Task requirements — Only an exact copy of the lines from the one containing "You are a GUI" through the last line of the material below belongs in the answer, with no pictures.

Data for this task —
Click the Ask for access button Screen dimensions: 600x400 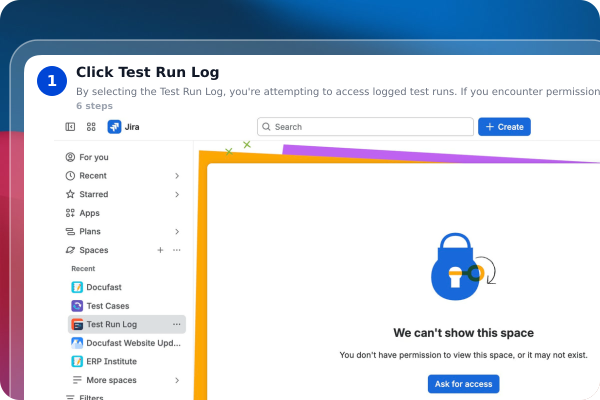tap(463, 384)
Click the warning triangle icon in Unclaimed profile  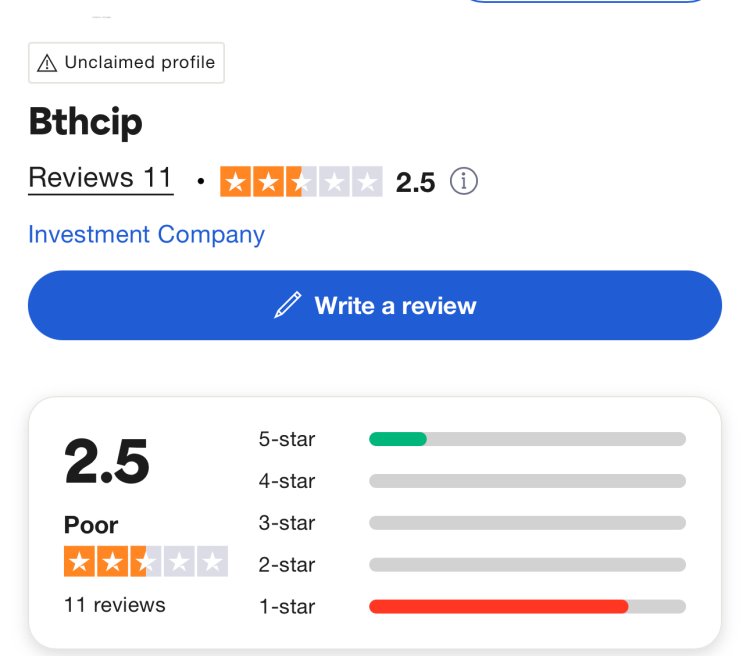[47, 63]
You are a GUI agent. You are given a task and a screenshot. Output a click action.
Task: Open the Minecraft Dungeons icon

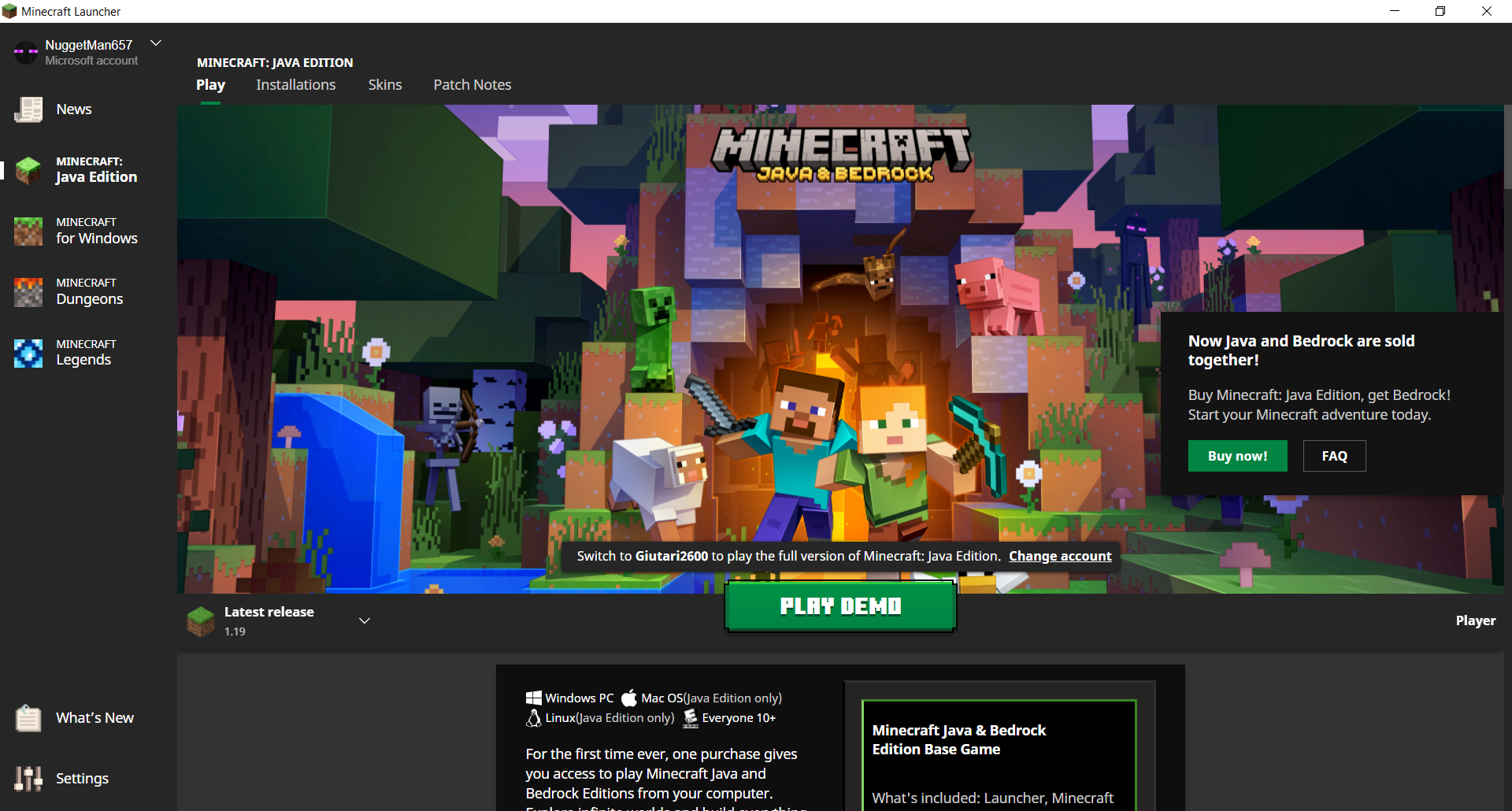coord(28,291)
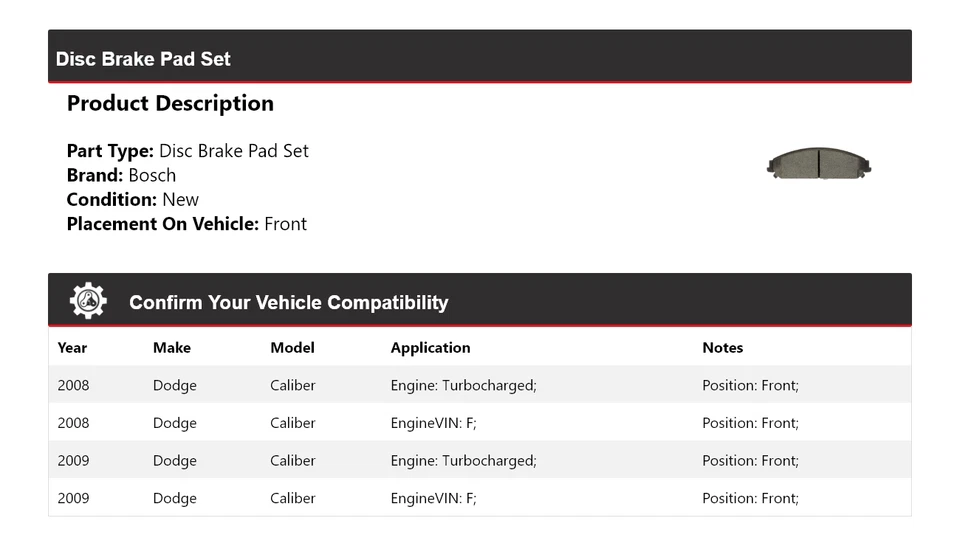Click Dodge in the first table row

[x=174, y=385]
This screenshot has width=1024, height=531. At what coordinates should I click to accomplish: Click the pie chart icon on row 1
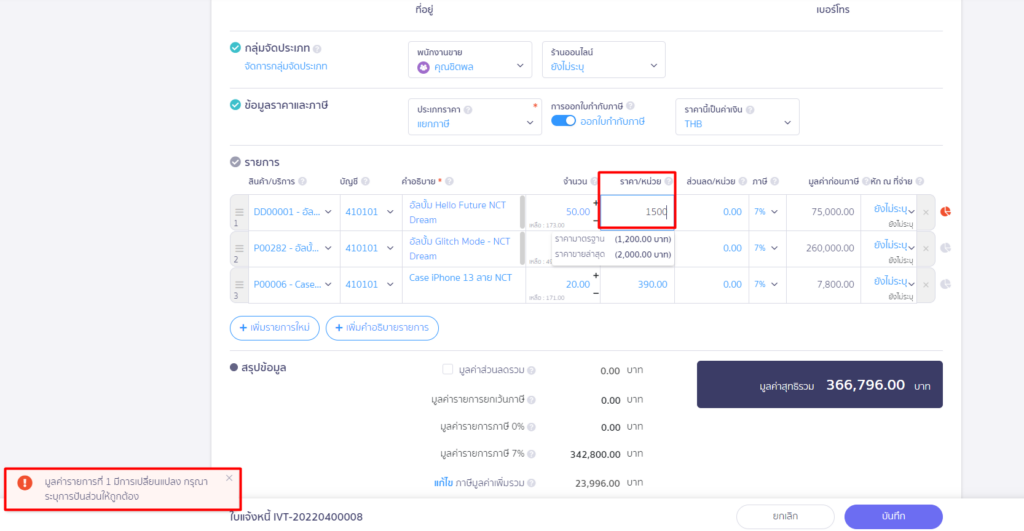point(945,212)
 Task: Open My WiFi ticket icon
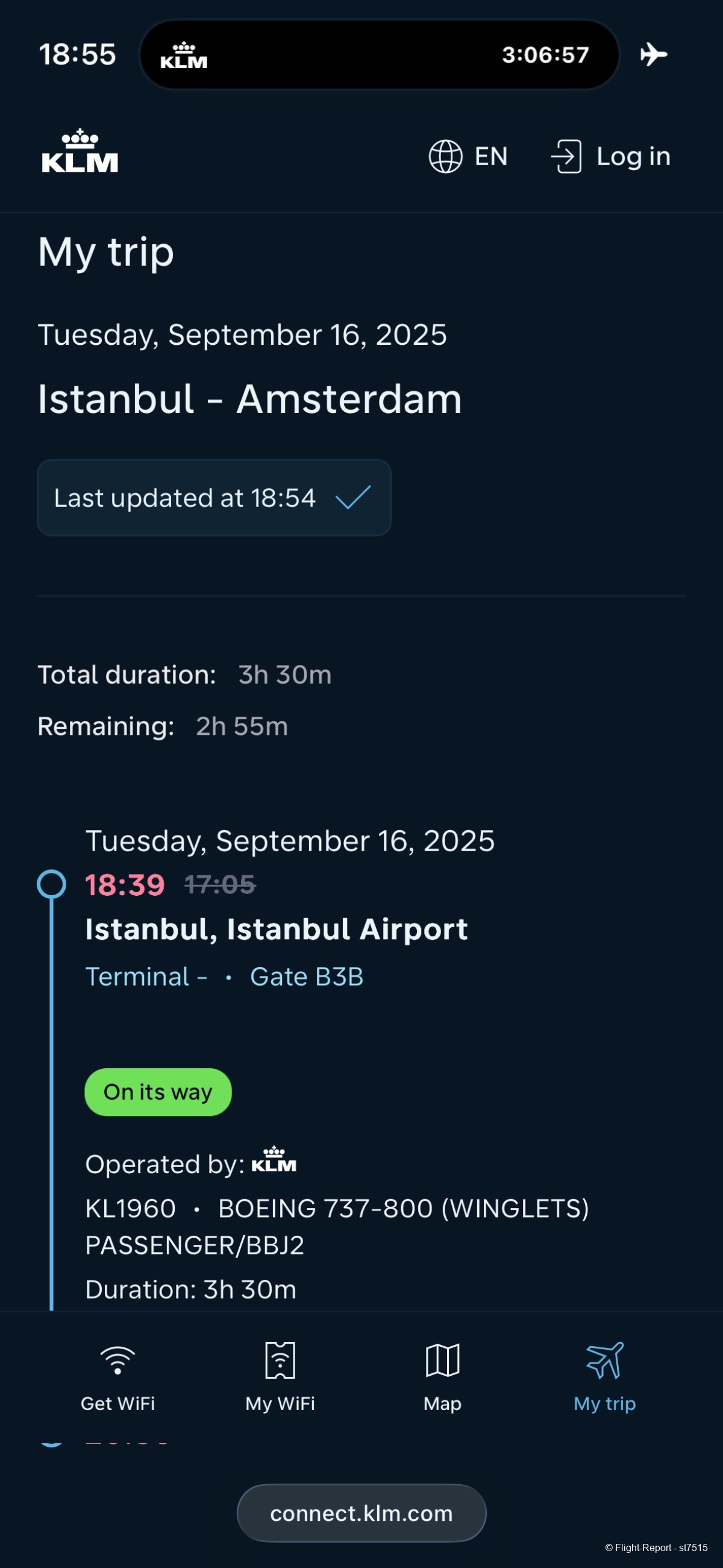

Task result —
You are a GUI agent. You are given a task and a screenshot. Output a click action.
Task: Open the Minecraft Dungeons icon

coord(28,291)
Click Dodge in the first table row

[x=174, y=385]
This screenshot has width=1024, height=531. At what coordinates should I click to accomplish: Click the pie chart icon on row 1
point(945,212)
 Task: Open My WiFi ticket icon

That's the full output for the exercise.